Men Skin Care for After Shaving
More and more men are turning to skin care professionals for help with skin problems. There are some informations about men skin care.
Men generally don't read my books or newsletters. One positive result of this lack of interest in the skin-care industry is that most men don't waste their money on unnecessary products for their skin. While this monetary savings is significant, it probably means most men don't use sunscreen on a consistent basis and leave their skin at risk for cancer, not to mention wrinkles. On another note, it also means that most men don't know what ingredients in their shaving products might be irritating and they end up with razor burn (which is usually product burn).
Shaving is the most typical start to a man's day, and it is the first area where they make mistakes. Most shaving creams and pre-shave products contain irritating ingredients such as alcohol, menthol, mint, and camphor, as well as high levels of potassium or sodium hydroxide.
These skin irritants make the hair follicle and skin swell, forcing the hair up and away from the skin, supposedly allowing for a closer shave. Unfortunately, the irritation and resulting swelling cause some of the hair to be hidden by the swollen follicle and skin. Note that sodium hydroxide is used at very low levels in many skincare products to adjust the pH value. In these instances, it is not irritating to skin.
Additionally, the swollen skin makes it harder for the stubble to find its way back out. If the hair begins to grow (which it does almost immediately) before the swelling is reduced, the likelihood of ingrown hairs is increased.
Shaving with a razor abrades the skin granted, not all that much, but enough to cause havoc when an aftershave lotion with irritating ingredients is splashed over that broken skin. Think of splashing aftershave on a cut or scrape on any other part of your body.
Now, why would you want to do that to your face? Basic skin care rule number one for both men and women: If the skin-care product you use burns, irritates, tingles, causes the skin to become inflamed, or hurts, don't use it.
What should men use to take care of their skin when they shave?
To start with, all men need a gentle, water-soluble cleanser, a gentle shave product (foam, cream, or gel), followed by a gentle, nonirritating aftershave or shaving lotion (which is actually just a masculine name for a gentle toner). An ideal after-shave product for men would be an aspirin-based topical product that uses additional potent anti-irritants.
Aspirin is a very effective anti-inflammatory agent for irritated skin and is able to alleviate the redness and razor bumps/burn. Paula's Choice Skin Relief Treatment uses stabilized aspirin (acetylsalicylic acid) with other anti-irritants and is designed to work as an effective after-shave for men or women.
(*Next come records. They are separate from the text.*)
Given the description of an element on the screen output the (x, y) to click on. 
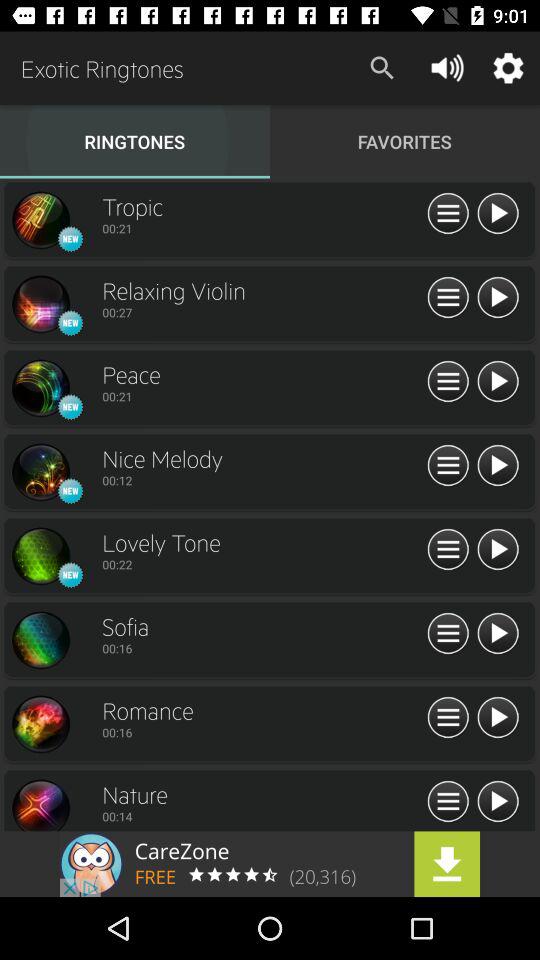
play (497, 801)
Given the description of an element on the screen output the (x, y) to click on. 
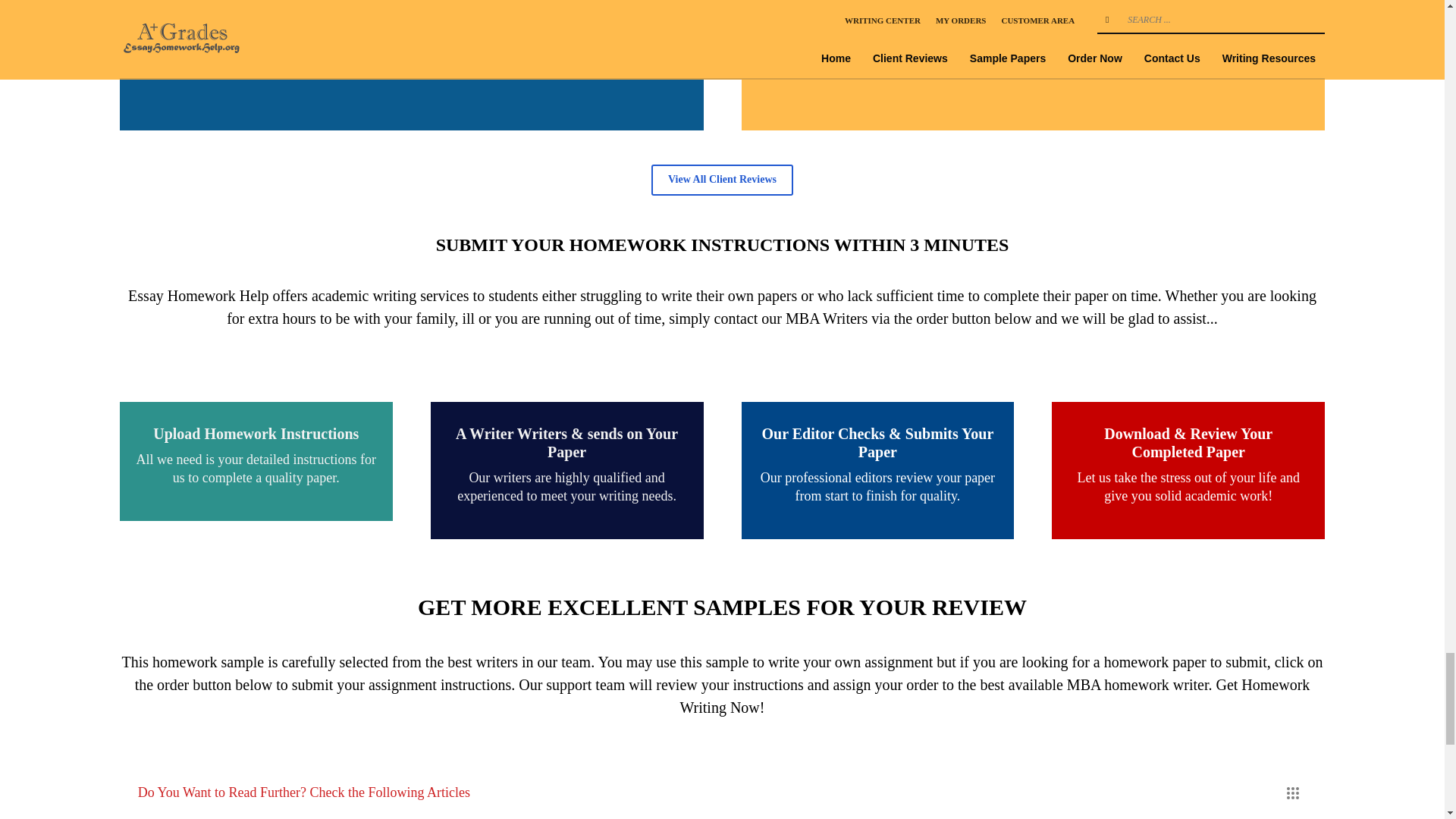
View All Client Reviews (721, 179)
Given the description of an element on the screen output the (x, y) to click on. 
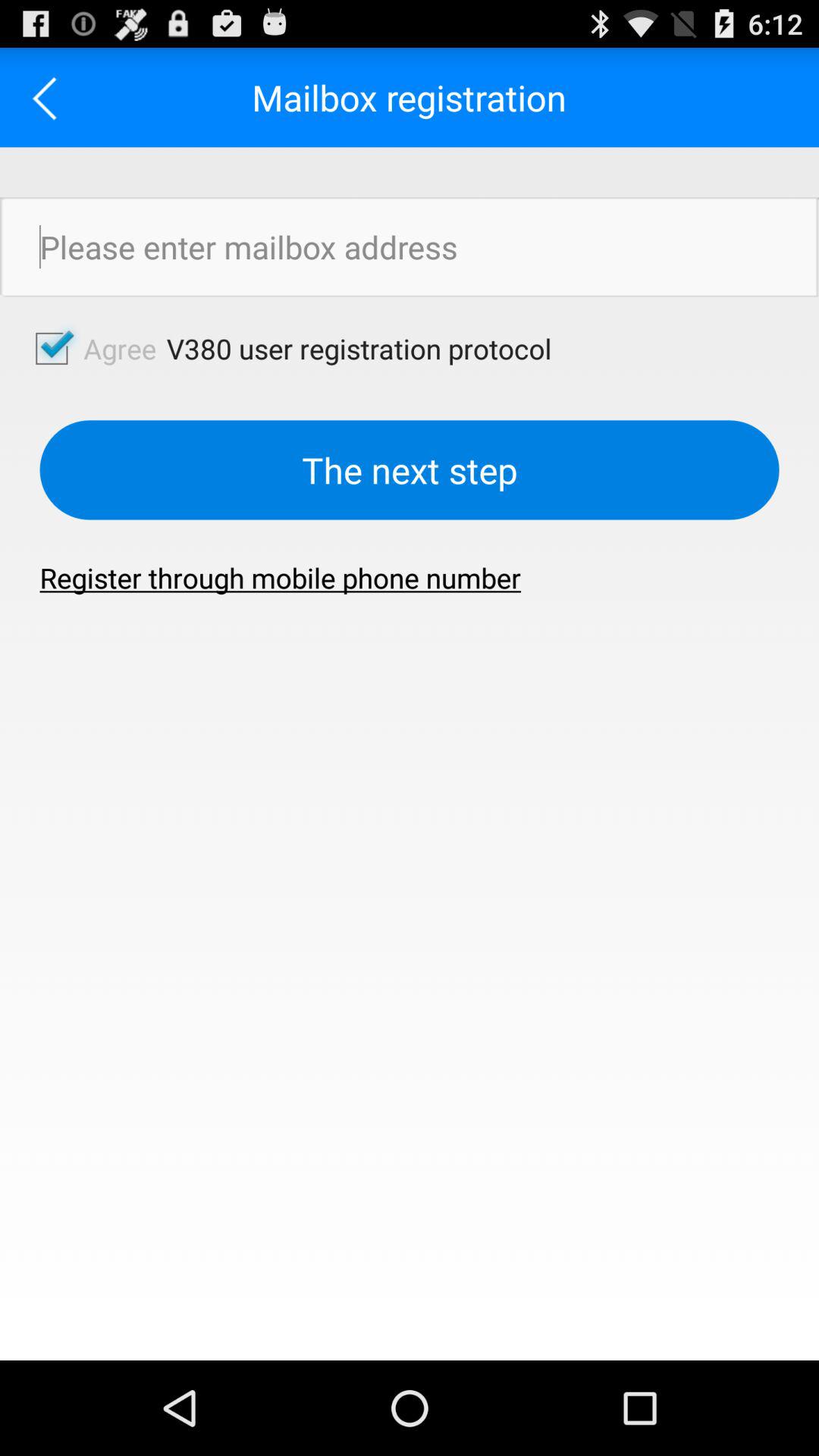
choose the item to the left of mailbox registration app (49, 97)
Given the description of an element on the screen output the (x, y) to click on. 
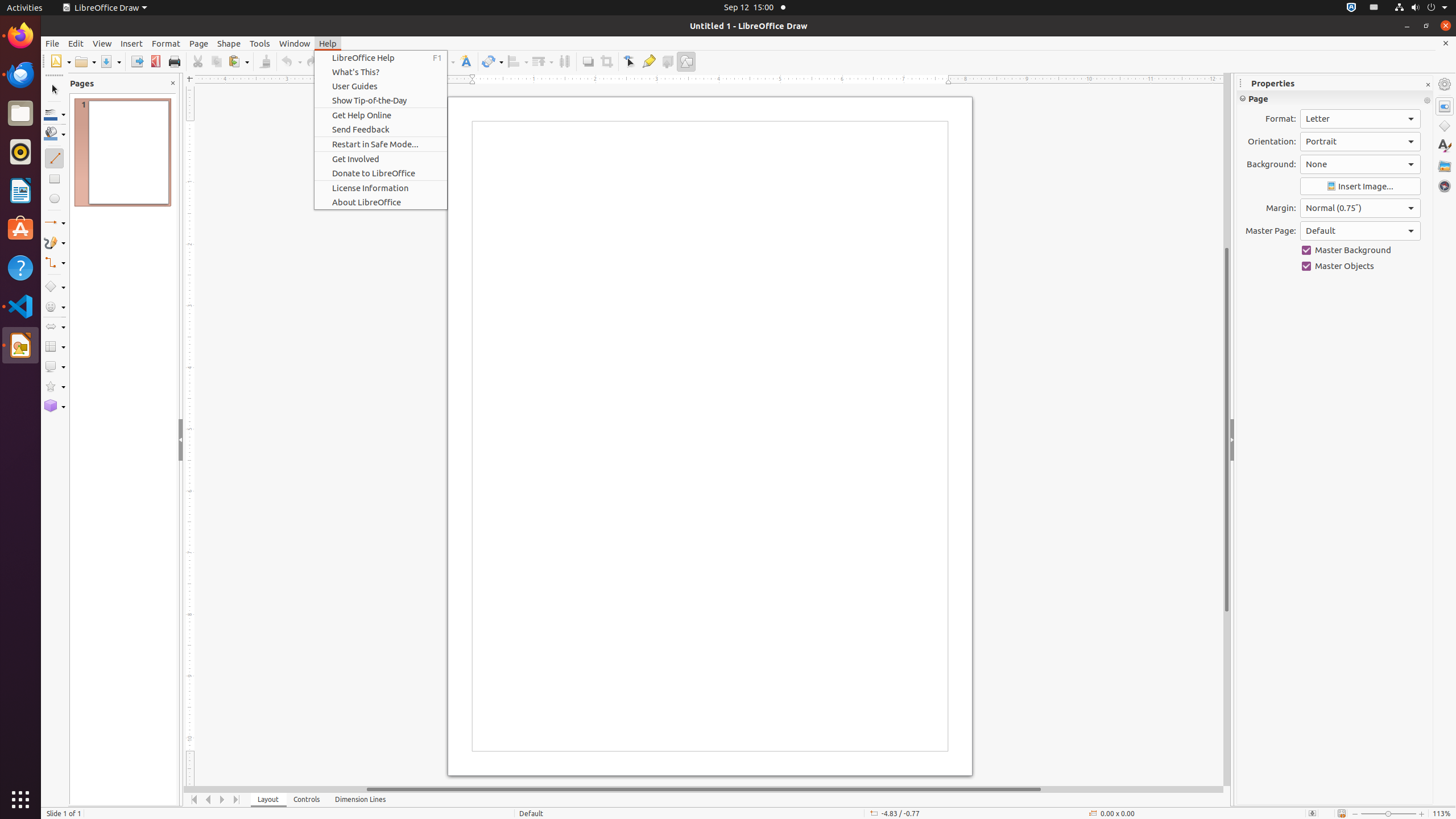
Show Applications Element type: toggle-button (20, 799)
Files Element type: push-button (20, 113)
Show Tip-of-the-Day Element type: menu-item (380, 100)
Layout Element type: page-tab (268, 799)
Given the description of an element on the screen output the (x, y) to click on. 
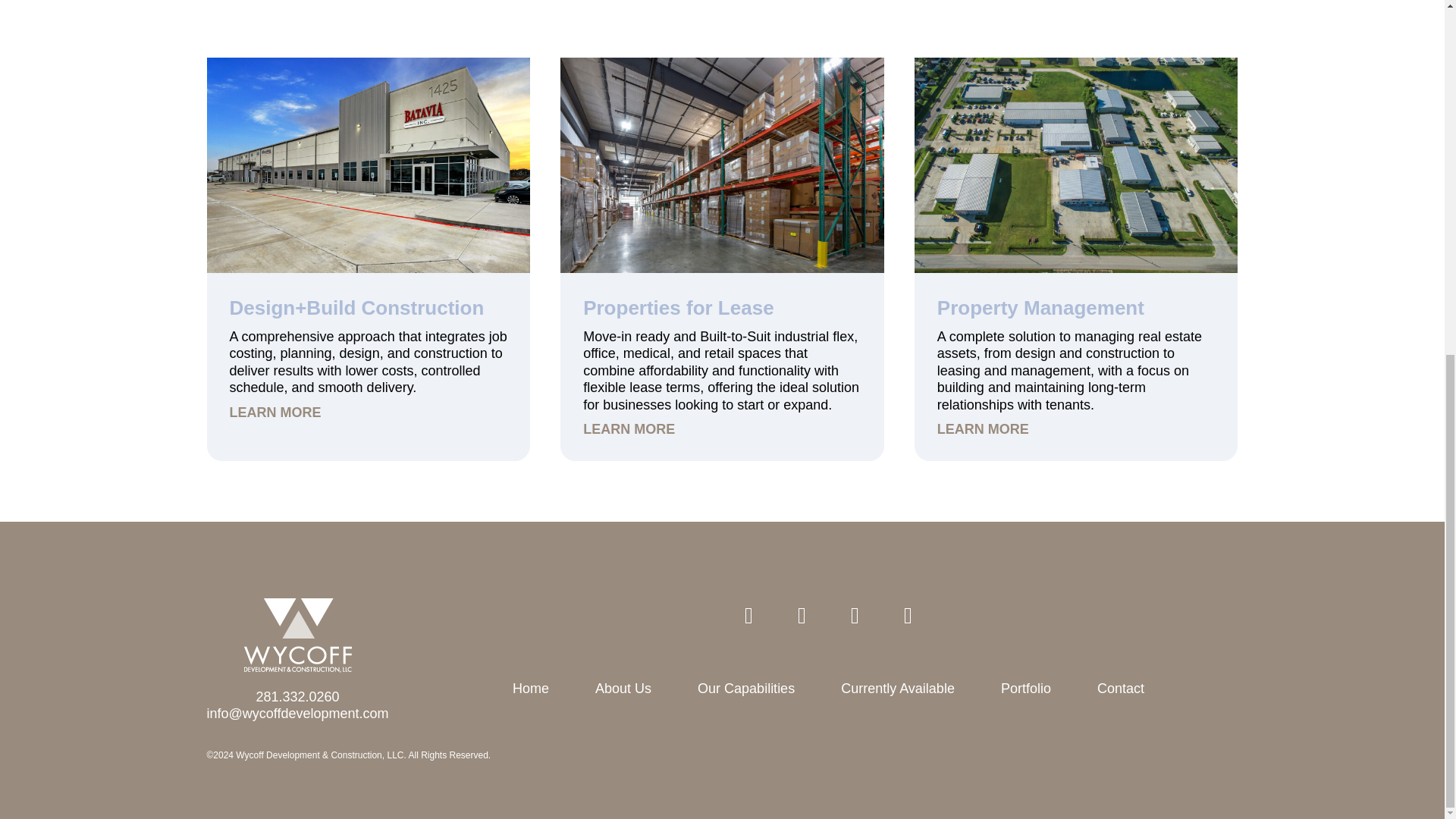
LinkedIn (748, 615)
281.332.0260 (297, 696)
Currently Available (897, 689)
Instagram (854, 615)
Facebook (801, 615)
Property Management (1040, 307)
YouTube (908, 615)
LEARN MORE (367, 412)
LEARN MORE (1076, 429)
Properties for Lease (678, 307)
Given the description of an element on the screen output the (x, y) to click on. 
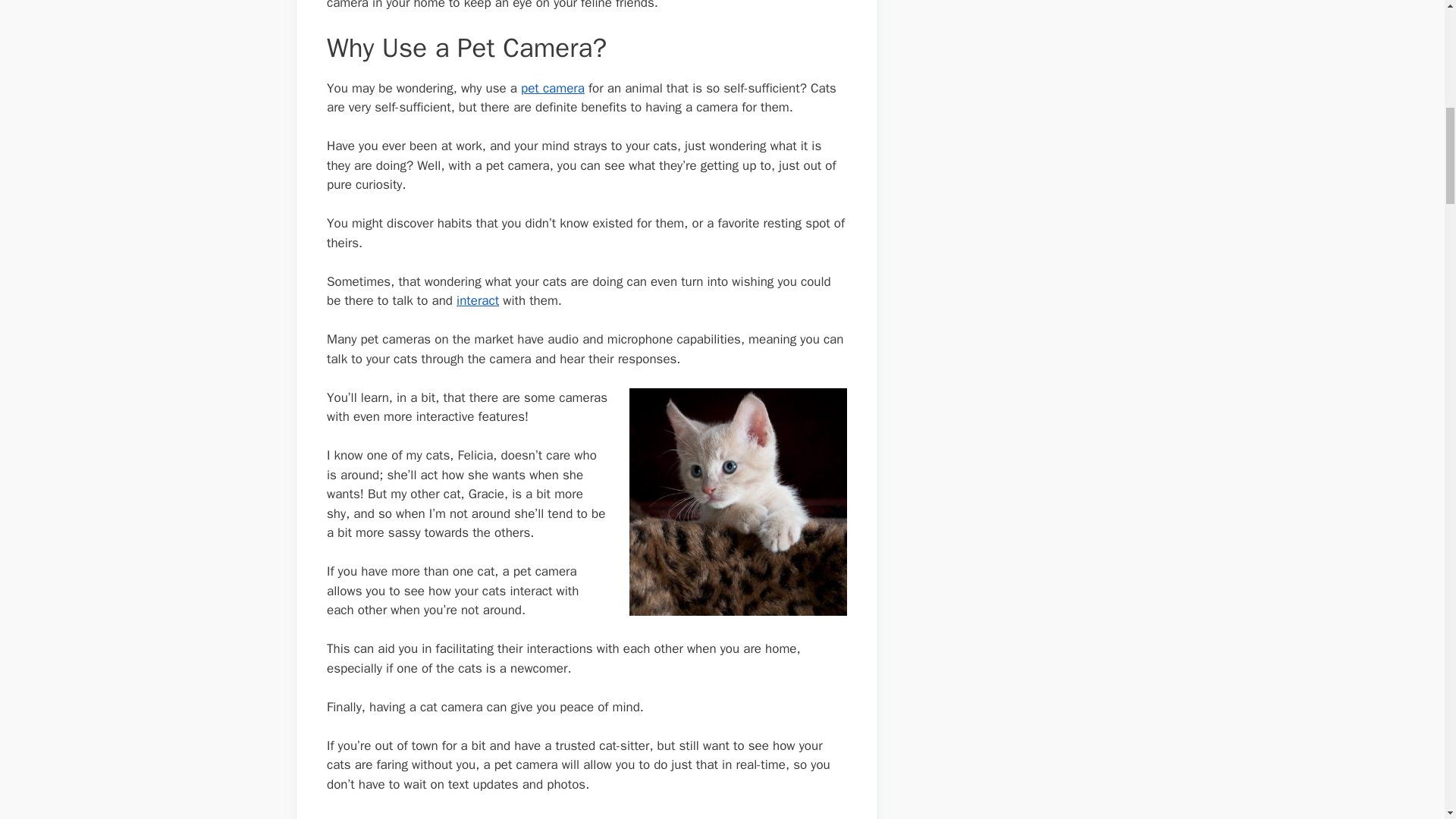
interact (478, 300)
pet camera (553, 88)
Scroll back to top (1406, 720)
Given the description of an element on the screen output the (x, y) to click on. 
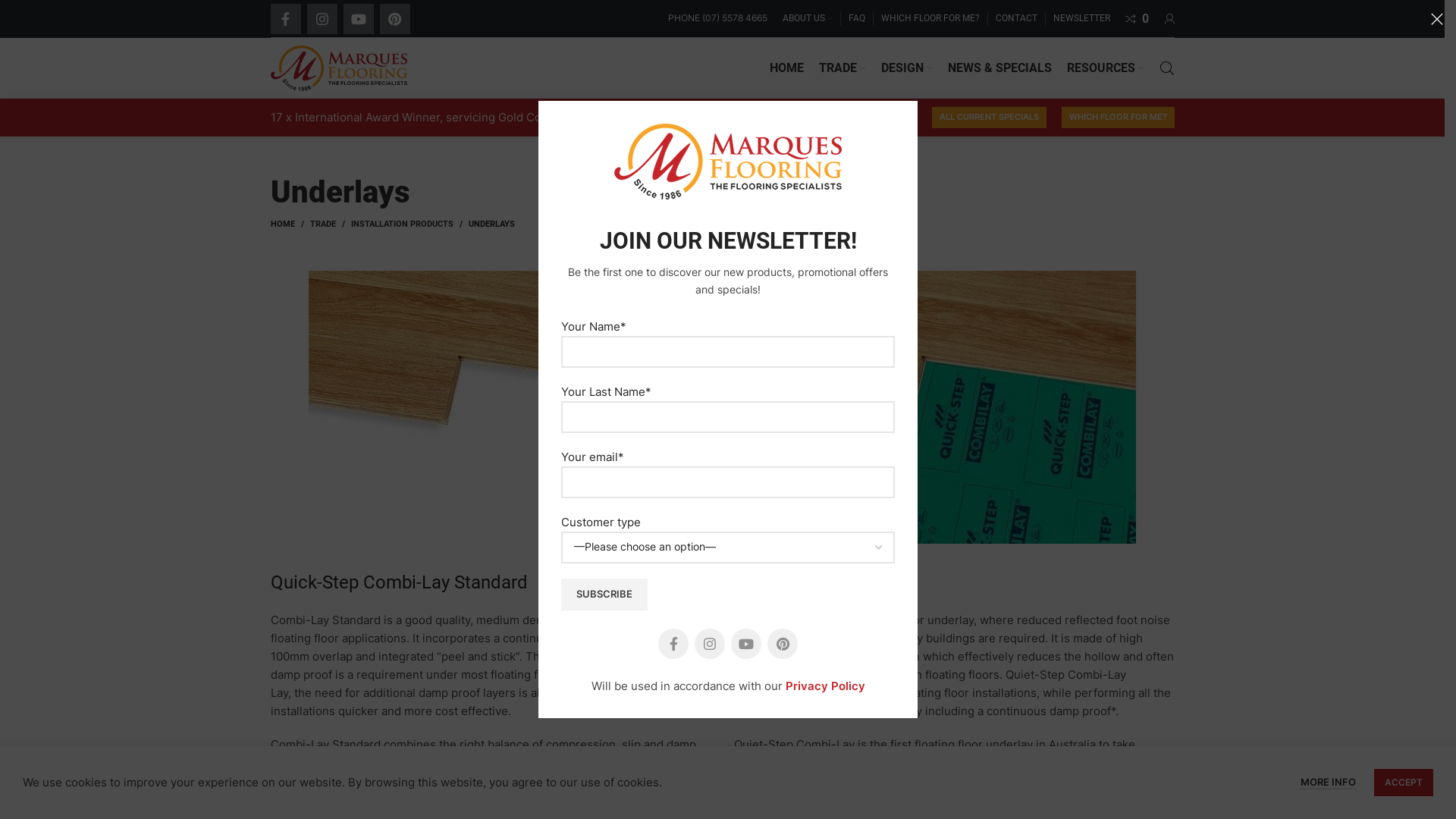
NEWSLETTER Element type: text (1080, 18)
Privacy Policy Element type: text (825, 685)
WHICH FLOOR FOR ME? Element type: text (1117, 117)
TRADE Element type: text (842, 68)
INSTALLATION PRODUCTS Element type: text (401, 224)
DESIGN Element type: text (906, 68)
MORE INFO Element type: text (1327, 782)
HOME Element type: text (289, 224)
NEWS & SPECIALS Element type: text (999, 68)
0 Element type: text (1136, 18)
Search Element type: hover (1166, 68)
WHICH FLOOR FOR ME? Element type: text (930, 18)
CONTACT Element type: text (1015, 18)
FAQ Element type: text (855, 18)
ABOUT US Element type: text (807, 18)
TRADE Element type: text (322, 224)
ALL CURRENT SPECIALS Element type: text (988, 117)
My account Element type: hover (1168, 18)
SUBSCRIBE Element type: text (604, 594)
Marques Flooring Element type: hover (727, 161)
ACCEPT Element type: text (1403, 782)
HOME Element type: text (785, 68)
RESOURCES Element type: text (1104, 68)
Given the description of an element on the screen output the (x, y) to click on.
When it comes to treating breakouts, preventing wrinkles, and addressing dry skin, the protocol is the same for men as it is for women (BHA, AHA, and disinfectant for blemishes, daily sun care with at least SPF 15 and effective UVA protection, and a good moisturizer to use when and where skin is dry).
For some men, it can be too irritating to follow shaving with an AHA or BHA product. After shaving, the skin is already abraded and AHAs or BHA can be too much for the skin.